Microsoft Fixes Six Exploited Bugs in February Patch Tuesday Updates
The exploited vulnerabilities in question exist across various products, from Microsoft Word to Windows Shell.

The exploited vulnerabilities in question exist across various products, from Microsoft Word to Windows Shell.
February 11, 2026 | 3 min read

Microsoft’s Patch Tuesday updates this month included fixes for six vulnerabilities that are being exploited in the wild. Overall, the tech company addressed more than 60 CVEs.
The exploited vulnerabilities in question exist across various products, from Microsoft Word to Windows Shell. Microsoft fixed three previously undisclosed and actively exploited flaws, including two important-severity privilege elevation bugs. As usual, Microsoft did not provide details about how the flaws are being exploited.
One of these (CVE-2026-21533) exists in Windows Remote Desktop Services (Microsoft’s built-in feature allowing users to access remote desktops and applications) and stems from improper privilege management. The flaw, which was discovered by Advanced Research Team/CrowdStrike researchers, could be exploited by an authorized attacker, and could enable them to gain SYSTEM privileges.
The other EoP flaw exists in Desktop Window Manager (CVE-2026-21519), Microsoft’s feature that enables graphical user interface effects like high-resolution support. Exploitation of this flaw, which was found internally, could also allow a threat actor to gain SYSTEM privileges.
“Access of resource using incompatible type ('type confusion') in Desktop Window Manager allows an authorized attacker to elevate privileges locally,” according to Microsoft.
The final undisclosed exploited bug (CVE-2026-21525) exists in Windows Remote Access Connection Manager, a Windows service that manages VPN and dial-up connections. This flaw is ranked as moderate severity and stems from null pointer dereference, allowing an unauthorized attacker to launch local DoS attacks.
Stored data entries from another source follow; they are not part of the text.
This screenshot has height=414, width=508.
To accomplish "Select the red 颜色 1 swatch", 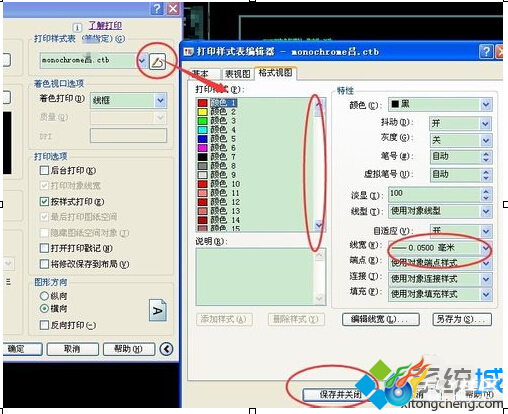I will [203, 102].
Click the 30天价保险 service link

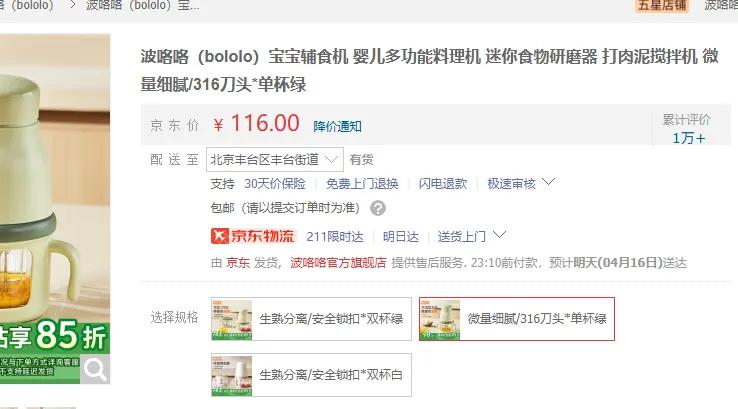(x=275, y=184)
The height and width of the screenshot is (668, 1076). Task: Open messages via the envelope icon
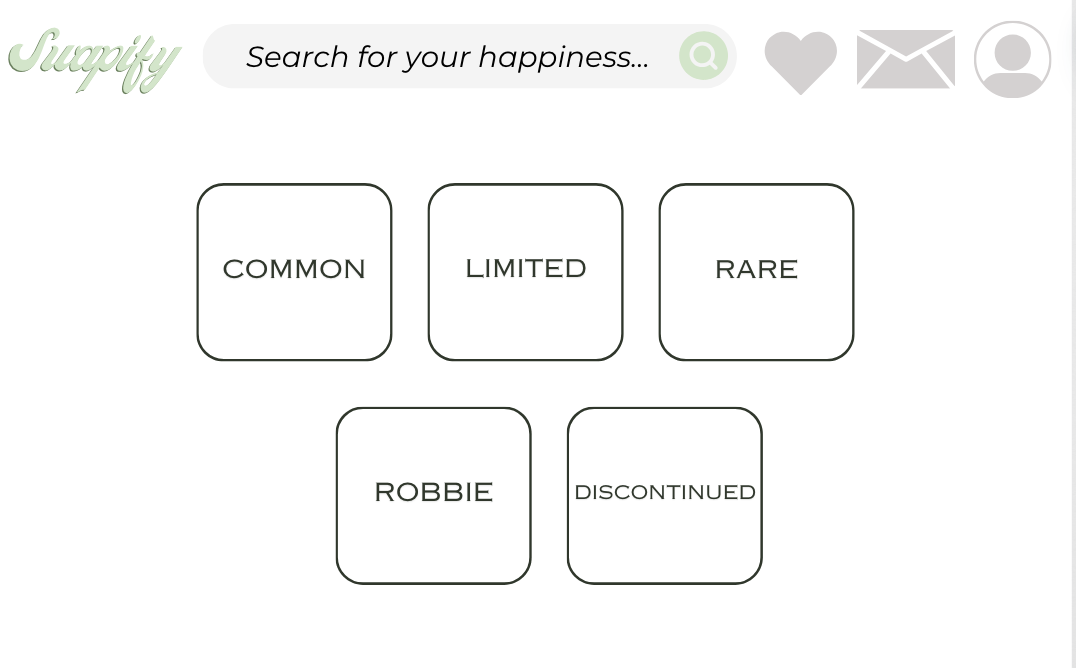point(906,59)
Microsoft also patched three previously disclosed bugs, including two that rank 8.8 out of 10 on the CVSS scale. These include a protection mechanism failure (CVE-2026-21510) in Windows Shell (Microsoft’s key graphical user interface feature for Windows) that could enable unauthorized attackers to bypass a security feature over a network.
“An attacker could bypass Windows SmartScreen and Windows Shell security prompts by exploiting improper handling in Windows Shell components, allowing attacker‑controlled content to execute without user warning or consent,” according to Microsoft. Of note, however, an attacker would first need to convince a target to open a malicious link or shortcut file.
The other 8.8 CVSS bug (CVE-2026-21513) is a security feature bypass in MSHTML Framework, Microsoft’s browser rendering engine. Specifically the flaw allows attackers to bypass prompts when executing a file, said Microsoft.
“An attacker could exploit this vulnerability by convincing a user to open a malicious HTML file or shortcut (.lnk) file delivered through a link, email attachment, or download,” according to Microsoft. “The specially crafted file manipulates browser and Windows Shell handling, causing the content to be executed by the operating system. This allows the attacker to bypass security features and potentially achieve code execution.”
These flaws were both discovered by Microsoft Threat Intelligence Center (MSTIC), Microsoft Security Response Center (MSRC), and Office Product Group Security Team, as well as Google Threat Intelligence Group.
Finally, Microsoft released fixes for a security feature bypass flaw in Microsoft Word (CVE-2026-21514), which stems from “reliance on untrusted inputs in a security decision in Microsoft Office Word.” In order to exploit the flaw, an attacker would need to send a target a malicious Office file and convince them to open it.
“This update addresses a vulnerability that bypasses OLE mitigations in Microsoft 365 and Microsoft Office which protect users from vulnerable COM/OLE controls,” according to Microsoft.
These flaws have also been added to CISA’s Known Exploited Vulnerabilities catalog, and government agencies have set deadlines for applying the provided patches. The regularly scheduled update comes a few weeks after Microsoft released an out-of-band emergency patch for a security bypass flaw in several versions of Office (CVE-2026-21509).